The investigators then combined their time-series data with phylogenetic analysis of 1,731 whole genome-sequenced hematopoietic colonies from seven older individuals to generate mathematical models that uncovered patterns of clonal growth rate dynamics over the lifetime. They showed blood cell clones with mutations in the DNMT3A gene expanded more in youth and less in old age while clones with splicing gene mutations only triggered clonal expansion later in old age life, and clones with mutations in TET2, a gene that encodes an enzyme that catalyzes the conversion of methylcytosine to 5-hydroxymethylcytosine, emerge throughout life.
“Previous studies inferred the rate of expansion of clones by the size the clones reached when they were identified. This assumed a steady expansion through life,” said Vassiliou said. “Instead, we analyzed multiple blood samples obtained serially over a median of 13 years and used single-cell-based phylodynamic analyses to capture the historical behavior of these clones.”
In addition, the authors showed age-dependent clonal growth dynamics mirror the frequencies of different blood cancers, indicating mutations that drive faster growth of clones are more likely to develop into blood cancers.
“Our work reveals an astonishing interaction between advancing age and mutations in the DNA of our blood cells that is played out as the expansion of cells with different mutations at different ages,” said Vassiliou. “Remarkably, these changes lead to the emergence of different types of blood cancers at different ages, and with different risks of progression. With this new understanding, researchers can begin to develop approaches and treatments to stop the development of blood cancer in its tracks.”

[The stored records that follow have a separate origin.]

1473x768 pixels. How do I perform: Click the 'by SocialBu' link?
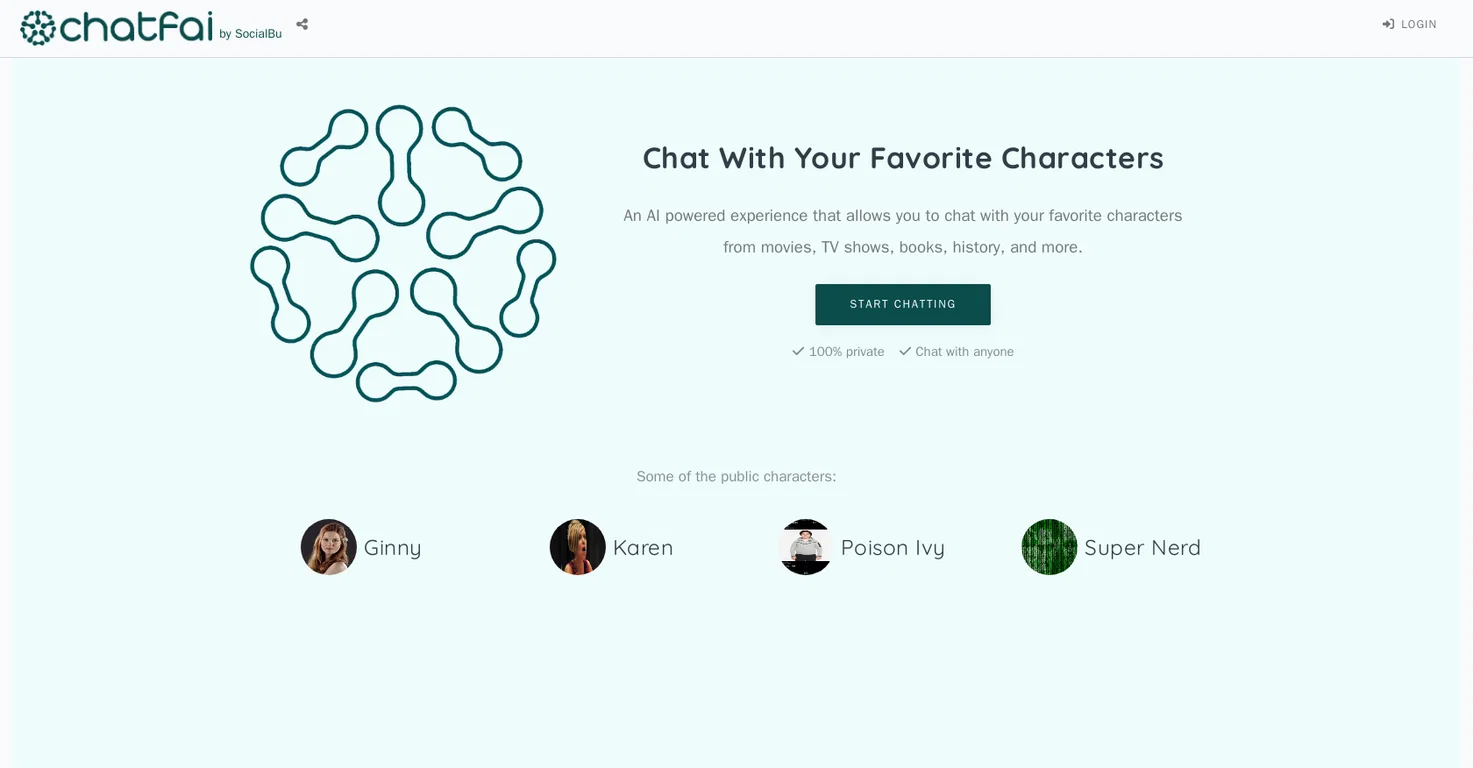click(250, 33)
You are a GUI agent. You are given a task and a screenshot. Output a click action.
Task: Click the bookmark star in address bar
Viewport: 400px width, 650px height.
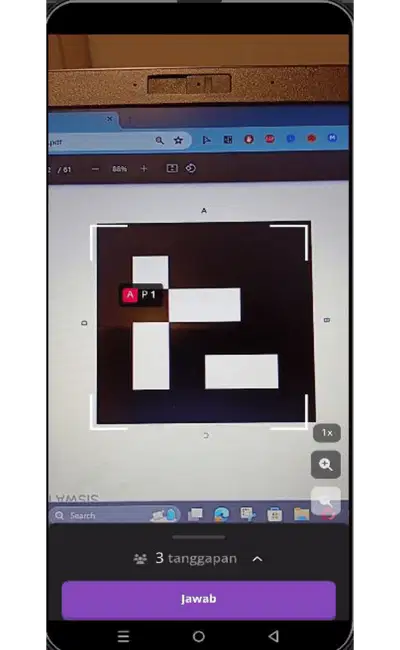click(x=178, y=140)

“This groundbreaking study tracked the growth of mutant clones in blood in the largest longitudinal dataset of clonal hematopoiesis to date. They were able to identify that different driver genes had different growth rates. Within individuals, nearly 90% clones grew at a constant rate over the study period, which suggests that an aging microenvironment does not play a major role in accelerating clonal expansion,” said Siddhartha Jaiswal, PhD, assistant professor of pathology at Stanford University whose lab focuses on the biology of the aging hematopoietic system. Jaiswal was not involved in the current study and is the co-author of a commentary on the study published in Nature Cardiovascular Research. “The most surprising finding in the study was the observation that clones with DNMT3A mutations, the most common lesion in clonal hematopoiesis, grew faster earlier in life but slowed down with aging, which is the opposite of what many would have predicted.”
Jaiswal added, “The major limitation of the research is that it was likely underpowered for identifying other factors associated with clone growth, such as inherited genetic variants or inflammatory biomarkers. Much larger studies would be needed to robustly assess for these associations.”
Matteo Della Porta, PhD, professor of hematology and head of the leukemia unit at Humanitas University, Italy, noted, “This study provides new insights into the lifelong dynamics of clonal hematopoiesis and the processes linking somatic mutation, clonal expansion and malignant progression. These findings are expected to have relevant practical implications in clinical monitoring of subjects with clonal hematopoiesis and in refining the capability to identify individuals at high risk of developing myeloid malignancies.”
Della Porta, who was not involved in the current study, added, “The time and place of individual mutations and their clonal emergence during the course of the disease are central issues for a better comprehension of myeloid neoplasms pathogenesis and phenotype, for the development of cancer preventive strategies and for the design of potentially new therapeutic strategies in high risk individuals to eradicate clones harboring the genetic aberrations that accumulate in hematopoietic cells.”
In their future experiments, Vassiliou and his team intend to explore the reasons underlying the expansion of certain clones during specific periods in life with the goal of therapeutically modulating clonal expansion to avert leukemia.